▶ **Entries provided**:
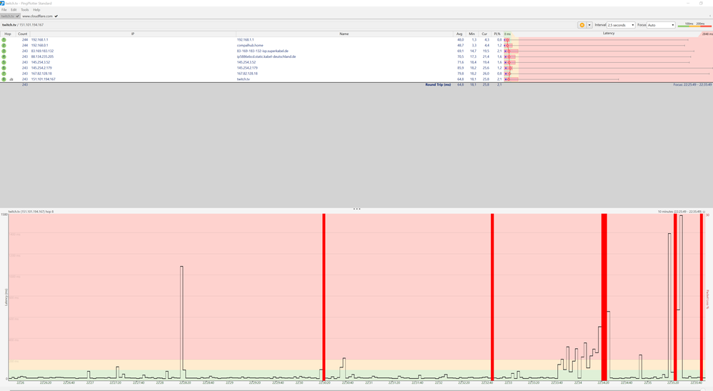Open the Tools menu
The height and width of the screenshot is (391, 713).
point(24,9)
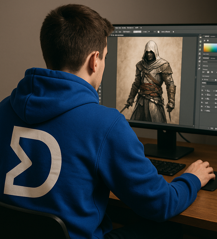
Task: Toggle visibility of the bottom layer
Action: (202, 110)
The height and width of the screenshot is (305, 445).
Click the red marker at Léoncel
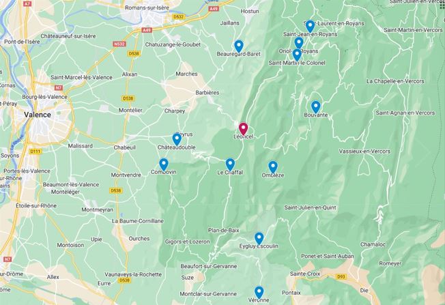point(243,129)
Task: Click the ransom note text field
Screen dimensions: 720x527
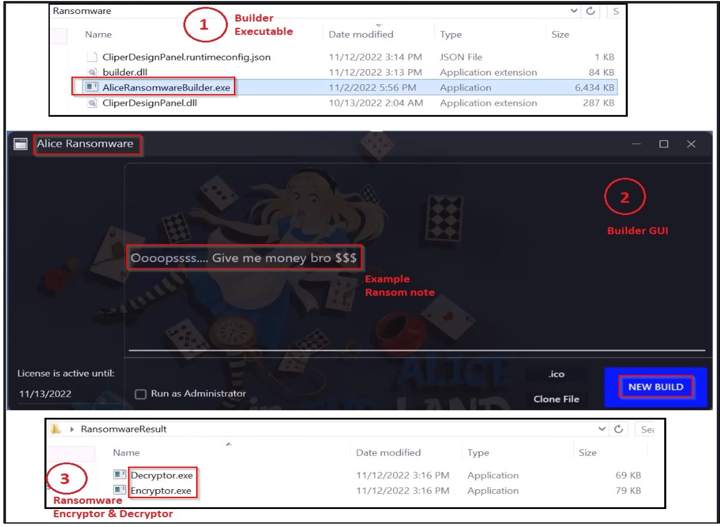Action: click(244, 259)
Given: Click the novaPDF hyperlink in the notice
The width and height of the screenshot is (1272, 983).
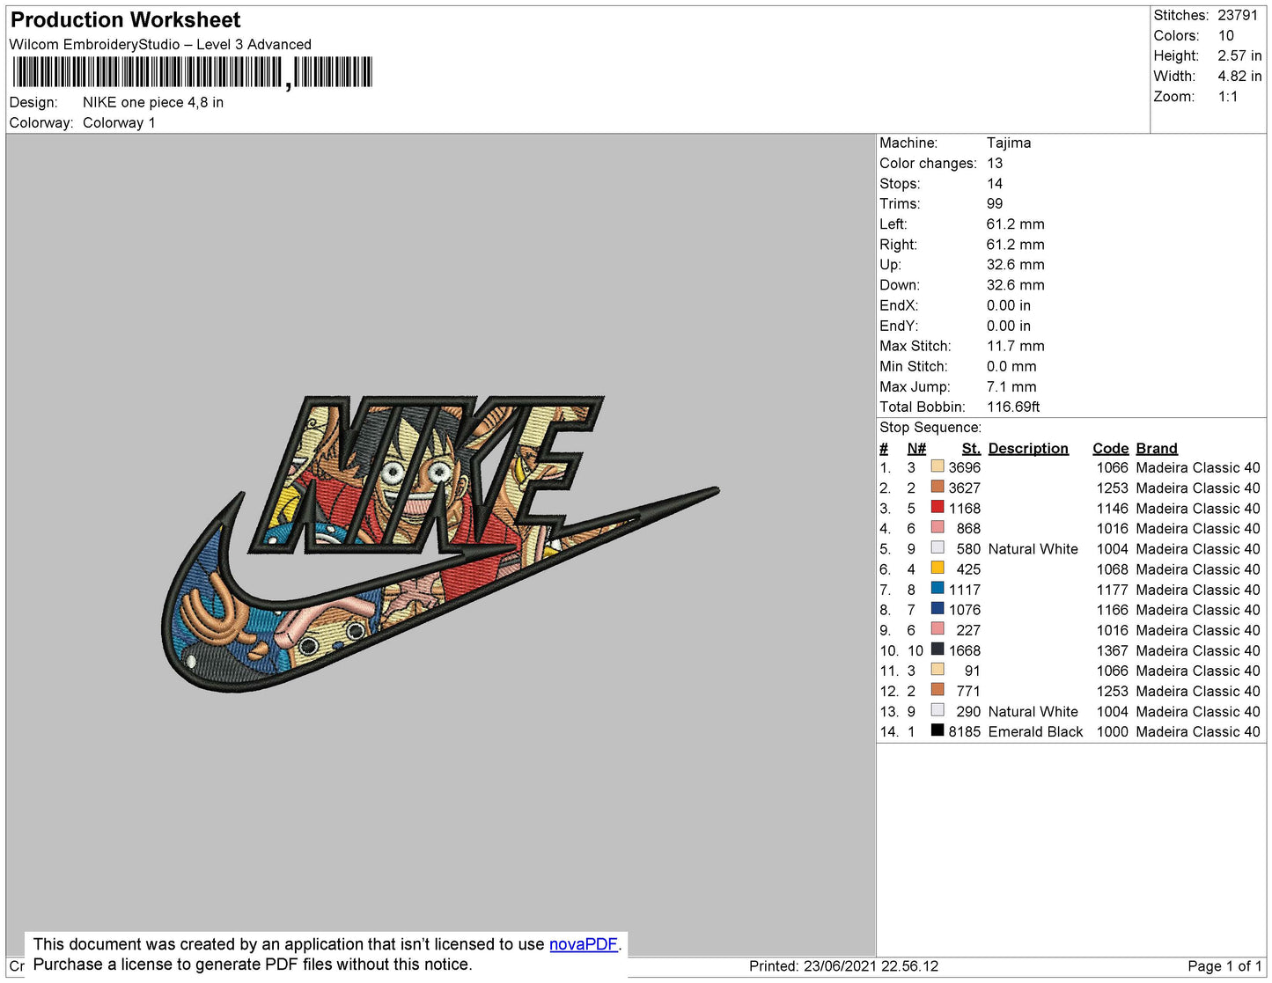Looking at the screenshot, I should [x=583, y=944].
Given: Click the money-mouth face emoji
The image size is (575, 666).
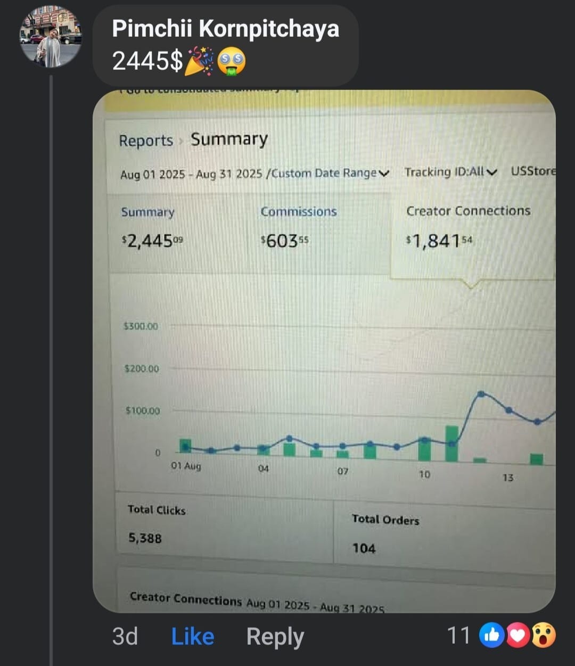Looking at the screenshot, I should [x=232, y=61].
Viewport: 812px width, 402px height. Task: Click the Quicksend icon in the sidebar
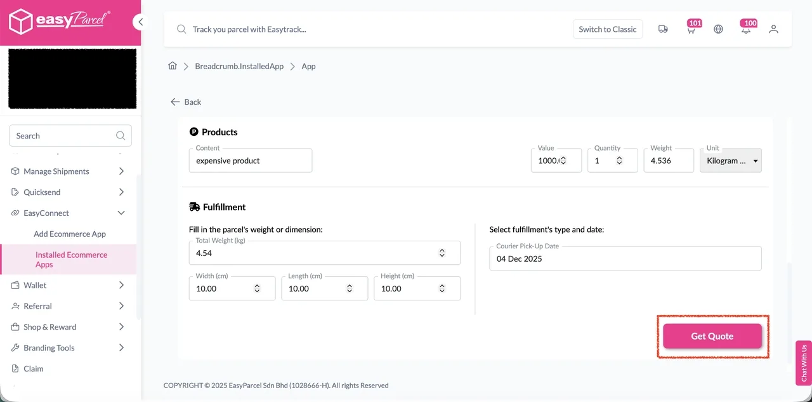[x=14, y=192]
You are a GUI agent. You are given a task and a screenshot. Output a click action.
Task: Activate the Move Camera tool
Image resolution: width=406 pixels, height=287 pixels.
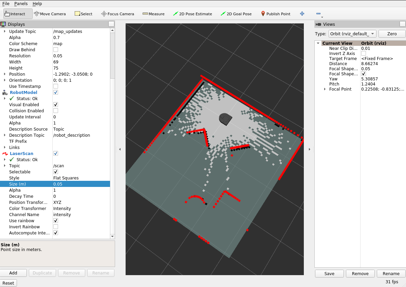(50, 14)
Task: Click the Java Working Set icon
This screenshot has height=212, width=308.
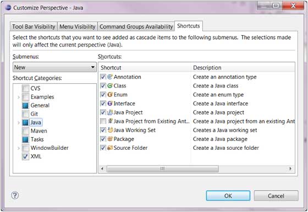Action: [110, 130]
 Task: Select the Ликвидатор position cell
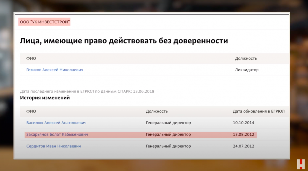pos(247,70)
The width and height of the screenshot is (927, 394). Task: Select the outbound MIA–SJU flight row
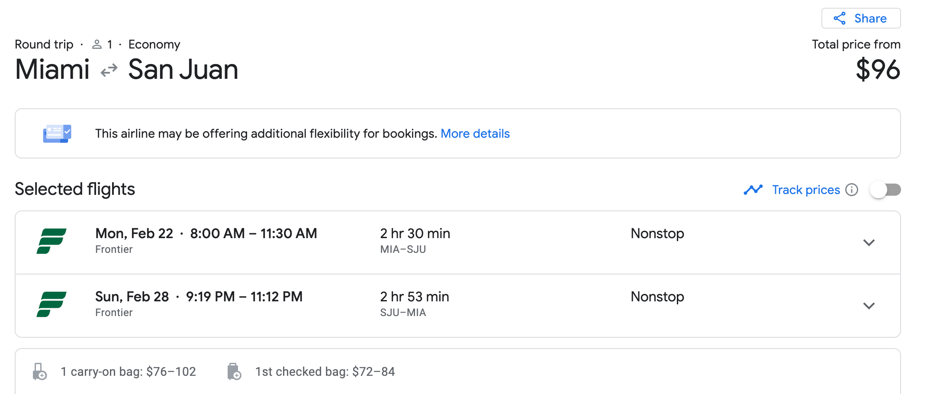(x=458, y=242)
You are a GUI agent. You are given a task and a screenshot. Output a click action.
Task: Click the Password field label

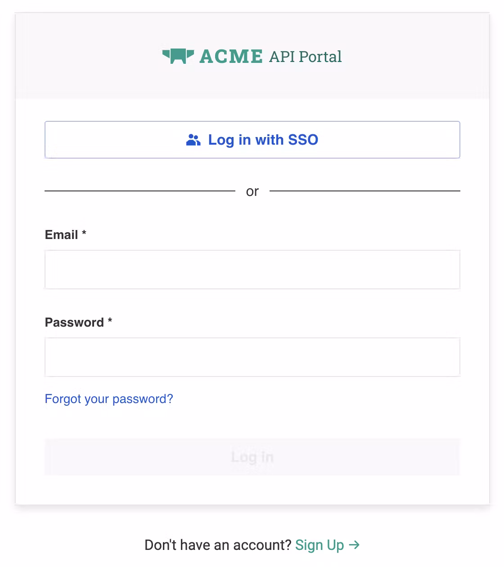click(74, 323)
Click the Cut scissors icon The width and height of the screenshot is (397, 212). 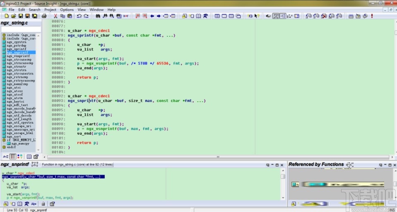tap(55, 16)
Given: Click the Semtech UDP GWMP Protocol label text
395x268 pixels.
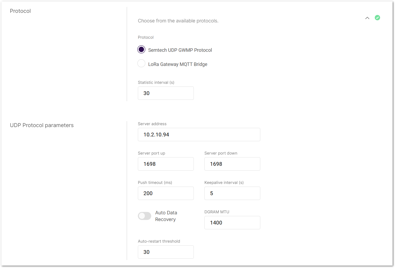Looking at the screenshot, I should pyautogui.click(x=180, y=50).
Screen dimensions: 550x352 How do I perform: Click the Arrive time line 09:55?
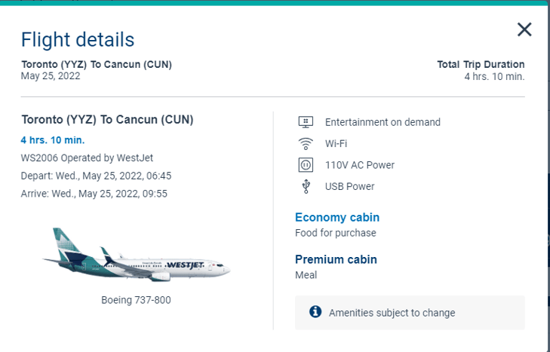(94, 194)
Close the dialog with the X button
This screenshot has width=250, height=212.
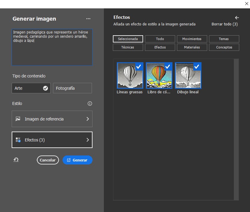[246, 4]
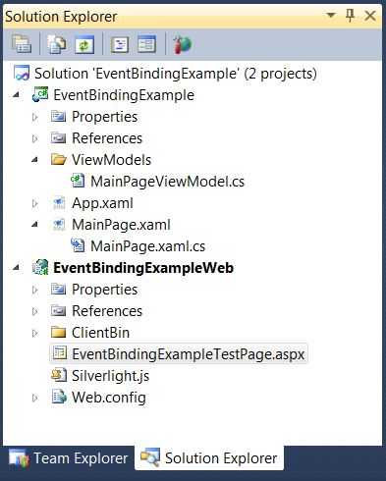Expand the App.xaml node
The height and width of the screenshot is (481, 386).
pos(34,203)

▶ **Problem statement**:
Please arrange the data as a Markdown table with the columns Row and Line, starting at the first line of the data and stopping after the line that contains "Looking at the screenshot, I should [x=583, y=944].". Skip blank lines and leave the pictures out.

▶ **Worked answer**:
| Row | Line |
|---|---|
| 1 | Open the Tools menu |
| 2 | The height and width of the screenshot is (391, 713). |
| 3 | point(24,9) |
| 4 | Task: Toggle visibility of the bottom layer |
| 5 | Action: (202, 110) |
| 6 | The height and width of the screenshot is (305, 445). |
| 7 | Click the red marker at Léoncel |
| 8 | point(243,129) |
| 9 | Task: Click the ransom note text field |
| 10 | Screen dimensions: 720x527 |
| 11 | Action: click(244, 259) |
| 12 | Given: Click the novaPDF hyperlink in the notice |
| 13 | The width and height of the screenshot is (1272, 983). |
| 14 | Looking at the screenshot, I should [x=583, y=944]. |